Hi,
On Tue, Jun 30, 2020 at 07:10:06PM +0300, Julian Anastasov wrote:
>
> Hello,
>
> On Tue, 30 Jun 2020, Simon Horman wrote:
>
> > > diff --git a/net/netfilter/ipvs/ip_vs_conn.c
> > > b/net/netfilter/ipvs/ip_vs_conn.c
> > > index 02f2f636798d..b3921ae92740 100644
> > > --- a/net/netfilter/ipvs/ip_vs_conn.c
> > > +++ b/net/netfilter/ipvs/ip_vs_conn.c
>
> > > @@ -827,14 +852,17 @@ static void ip_vs_conn_expire(struct timer_list *t)
> > >
> > > /* does anybody control me? */
> > > if (ct) {
> > > + bool has_ref = !cp->timeout && __ip_vs_conn_get(ct);
> > > +
> > > ip_vs_control_del(cp);
> > > /* Drop CTL or non-assured TPL if not used anymore */
> > > - if (!cp->timeout && !atomic_read(&ct->n_control) &&
> > > + if (has_ref && !atomic_read(&ct->n_control) &&
> > > (!(ct->flags & IP_VS_CONN_F_TEMPLATE) ||
> > > !(ct->state & IP_VS_CTPL_S_ASSURED))) {
> > > IP_VS_DBG(4, "drop controlling connection\n");
> > > - ct->timeout = 0;
> > > - ip_vs_conn_expire_now(ct);
> > > + ip_vs_conn_del_put(ct);
> >
> > Previously this code did not put the ct, now it does.
> > Is that intentional.
>
> Yes, as ip_vs_conn_expire() now can be called both in
> timer and process context we need a reference for ct while
> calling del_timer() in ip_vs_conn_del_put().

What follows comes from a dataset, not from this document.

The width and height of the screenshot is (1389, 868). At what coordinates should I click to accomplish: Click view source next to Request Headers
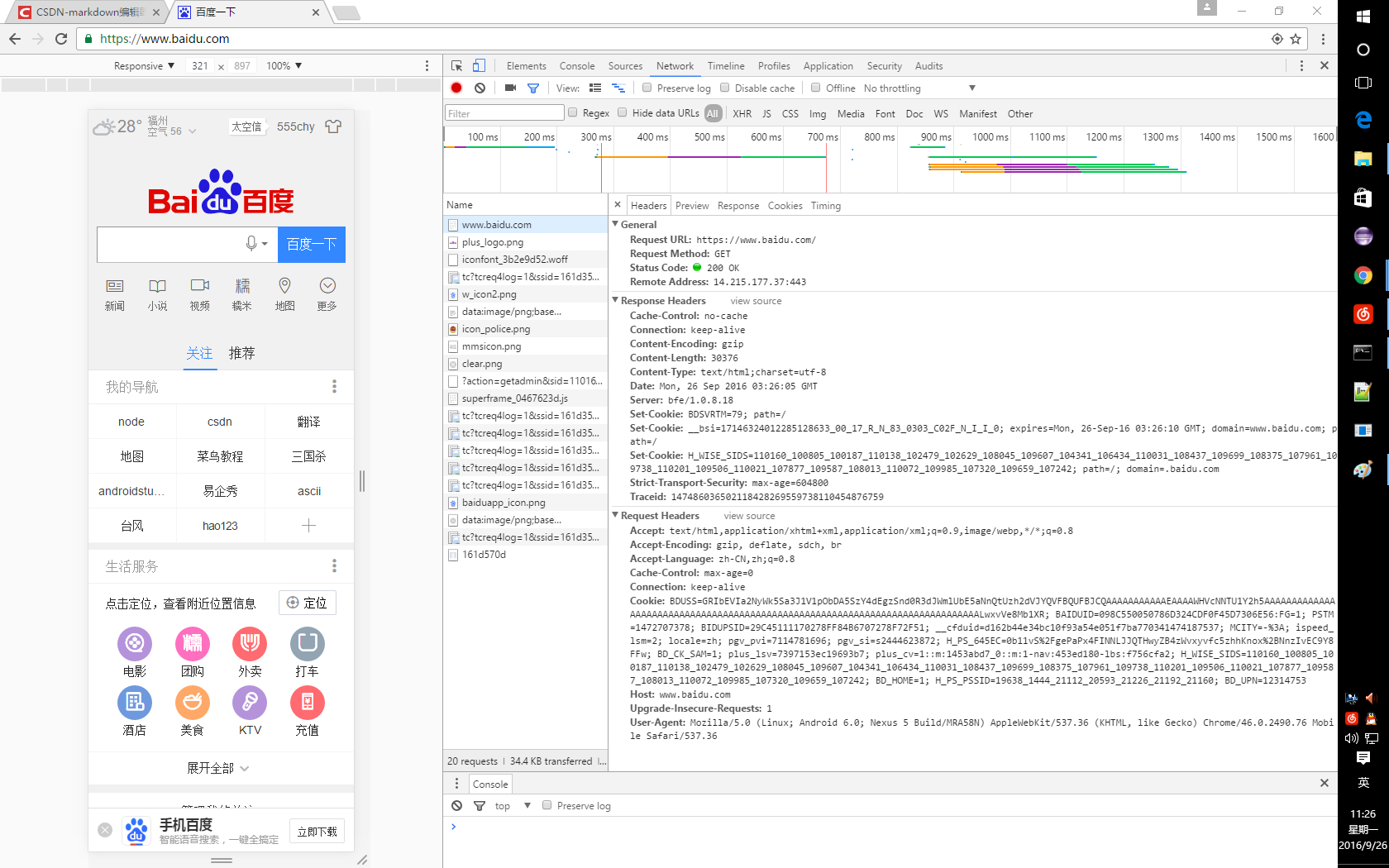[x=749, y=516]
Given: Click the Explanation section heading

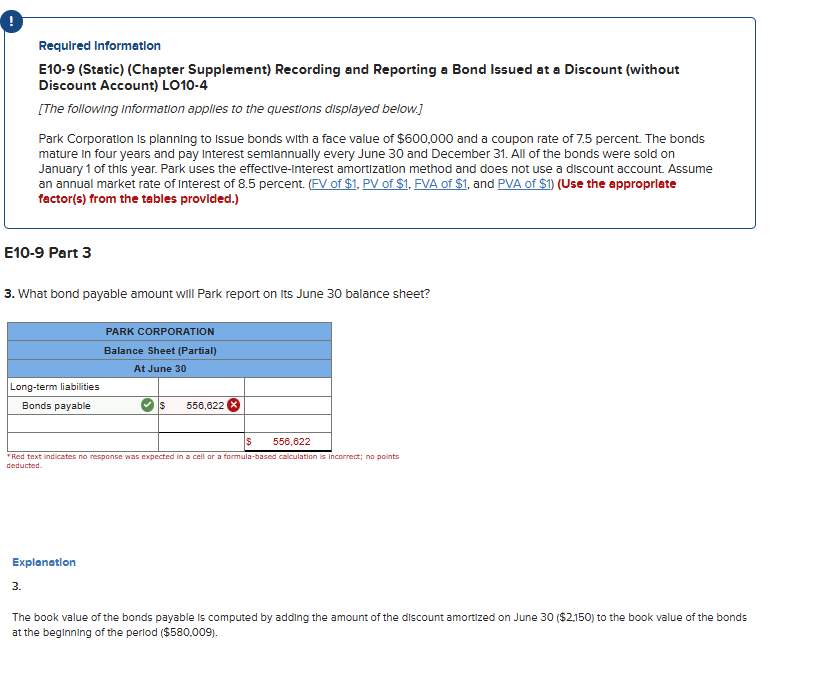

As ct->n_control
> is 0 after our ip_vs_control_del(), ct can be expired by
> timer while we are trying to del it here.
>
> > > @@ -1341,19 +1368,15 @@ static void ip_vs_conn_flush(struct netns_ipvs
> > > *ipvs)
> > > hlist_for_each_entry_rcu(cp, &ip_vs_conn_tab[idx], c_list) {
> > > if (cp->ipvs != ipvs)
> > > continue;
> > > - /* As timers are expired in LIFO order, restart
> > > - * the timer of controlling connection first, so
> > > - * that it is expired after us.
> > > - */
> > > + if (atomic_read(&cp->n_control))
> > > + continue;
> > > cp_c = cp->control;
> > > - /* cp->control is valid only with reference to cp */
> > > - if (cp_c && __ip_vs_conn_get(cp)) {
> > > + IP_VS_DBG(4, "del connection\n");
> > > + ip_vs_conn_del(cp);
> > > + if (cp_c && !atomic_read(&cp_c->n_control)) {
> > > IP_VS_DBG(4, "del controlling connection\n");
> > > - ip_vs_conn_expire_now(cp_c);
> > > - __ip_vs_conn_put(cp);
> > > + ip_vs_conn_del(cp_c);
> >
> > Conversely, previously this code put the ct, now it doesn't.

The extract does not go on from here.